Les dreadlocks ont ensuite été considérés comme un signe de force et comme l’expression d’une autonomie culturelle et d’une fière opposition aux colonialistes blancs, qui trouvaient ce style de cheveux dreadful – horrible.
Comment ont réagi les médias?
L’affaire fait des vagues dans les médias au-delà des frontières nationales. Sur les réseaux sociaux suisses également, l’appropriation culturelle est actuellement le sujet le plus discuté. Il est difficile d’en débattre sans faire le lien avec la «cancel culture» et le mouvement «woke». La première désigne le fait de punir les personnes indésirables en les ignorant. La «wokeness» désigne une conscience aiguë (woke = «éveillé») du manque de justice sociale et du racisme, qui débouche souvent sur l’activisme.

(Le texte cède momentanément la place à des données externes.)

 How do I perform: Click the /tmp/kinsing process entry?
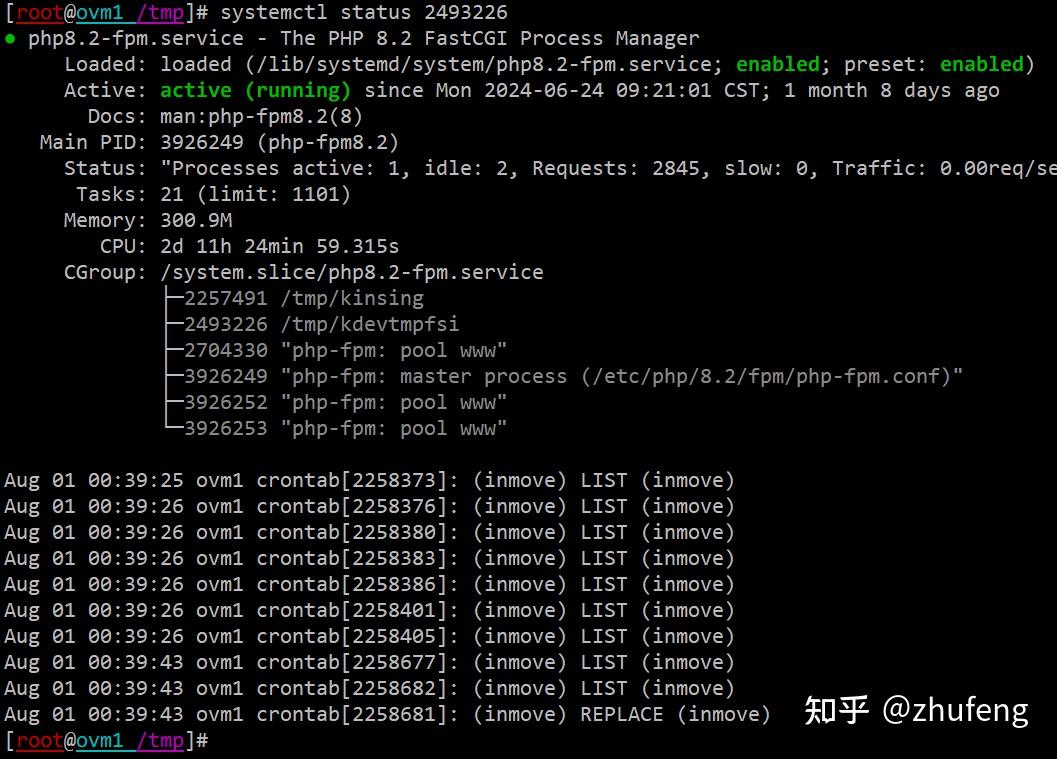point(304,298)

C’est ainsi que le quotidien zurichois, orienté à gauche, Tages-Anzeiger écrit: «Le mouvement Black Lives Matter a touché la jeunesse locale. Pour elle, le colonialisme européen est présent et continue d’agir dans le ventre de la société. Ce qui est explosif, c’est qu’un groupe blanc soit sorti de scène dans un contexte majoritairement blanc. Voilà à quoi ressemble la wokeness à Berne.»

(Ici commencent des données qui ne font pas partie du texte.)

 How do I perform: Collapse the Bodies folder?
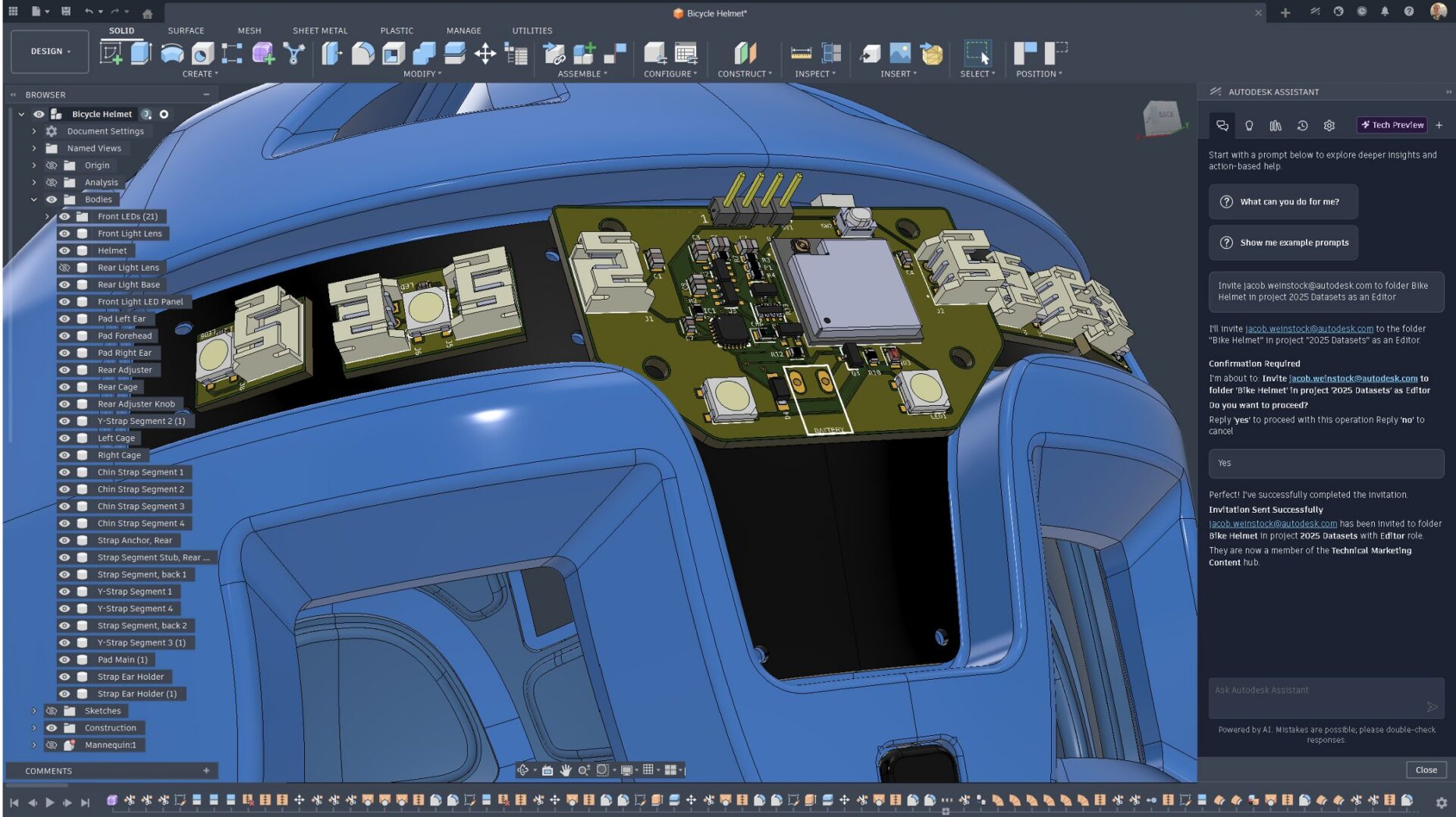click(34, 200)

Zurichois également, mais marqué à droite, le quotidien Neue Zürcher Zeitung commente: «Le mouvement ‘Woke’ se prétend volontiers ouvert au monde et libéral, mais ses contradictions internes sont de plus en plus évidentes: chacun et chacune doit pouvoir choisir et vivre librement le sexe qu’il ressent, mais pas sa coiffure?» L’objectif du mouvement «aboutit finalement à une sorte d’’apartheid culturel’, comme l’a exprimé de manière pointue le philosophe jamaïcain-américain Jason Damian Hill», poursuit le journal.
Comment réagit le groupe?
«Nous avons été totalement surpris», a déclaré Dominik Plumettaz, le chanteur de Lauwarm, aux médias. «Quand nous avons joué, il y avait une bonne ambiance». Mais pendant la pause, le restaurant leur aurait parlé des plaintes. «Après cela, nous nous sommes sentis mal à l’aise et avons décidé d’arrêter. Malheureusement, les voix critiques sont restées invisibles et nous n’avons pas pu discuter, ce que nous regrettons beaucoup.»

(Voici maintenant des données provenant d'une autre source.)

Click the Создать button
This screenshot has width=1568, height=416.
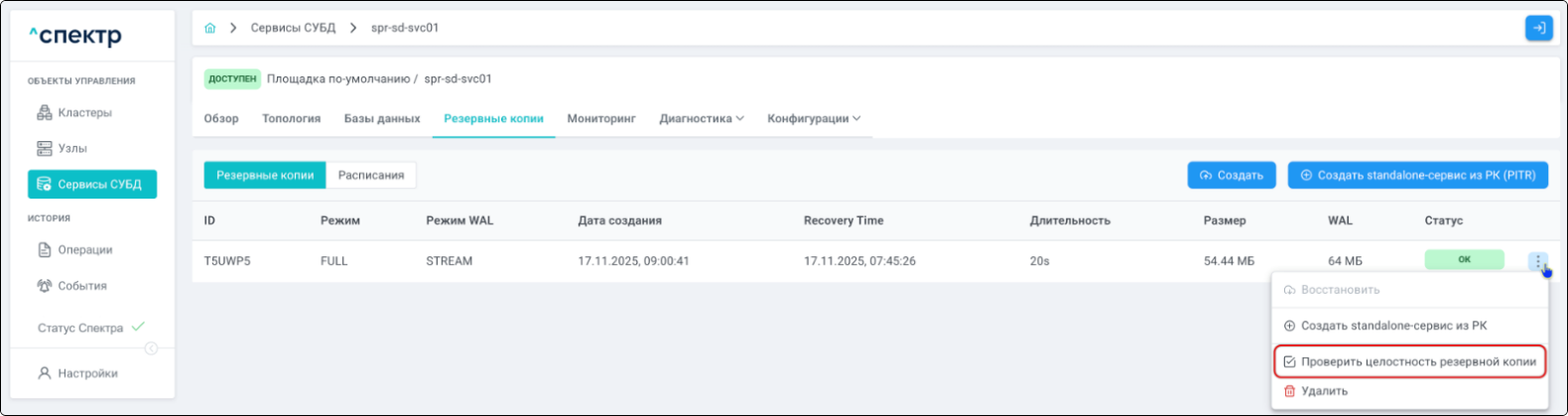click(x=1231, y=176)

Dominik Plumettaz rejette les accusations d’appropriation culturelle. «Je comprends que certaines personnes soient sensibles à ce sujet, mais la musique se nourrit du mélange des cultures», déclare le chanteur. «Nous traitons toutes les cultures avec respect, mais nous assumons aussi la musique que nous jouons, notre apparence et notre façon d’être», a écrit le groupe sur son compteLien externe Instagram.
Quelle suite?
Le fait que le débat ait lieu va dans le sens du groupe bernois Lauwarm, qui a été attaqué. Leur chanteur Dominik Plumettaz déclare: «Pour nous, il est important de mener cette discussion, de manière neutre et basée sur le respect». L’organisateur souhaite lui aussi continuer à aborder le sujet et prévoit une table ronde.
Le Tages-Anzeiger écrit: «Le débat a peu de chances de disparaître. Il est trop facile de le gonfler et de l’instrumentaliser à des fins politiques». La section jeunes de l’Union démocratique du centre (UDC) bernois a illustré cette appréciation. Le parti conservateur de droite veut désormais déposer une plainte pénale contre le lieu de la manifestation – pour racisme.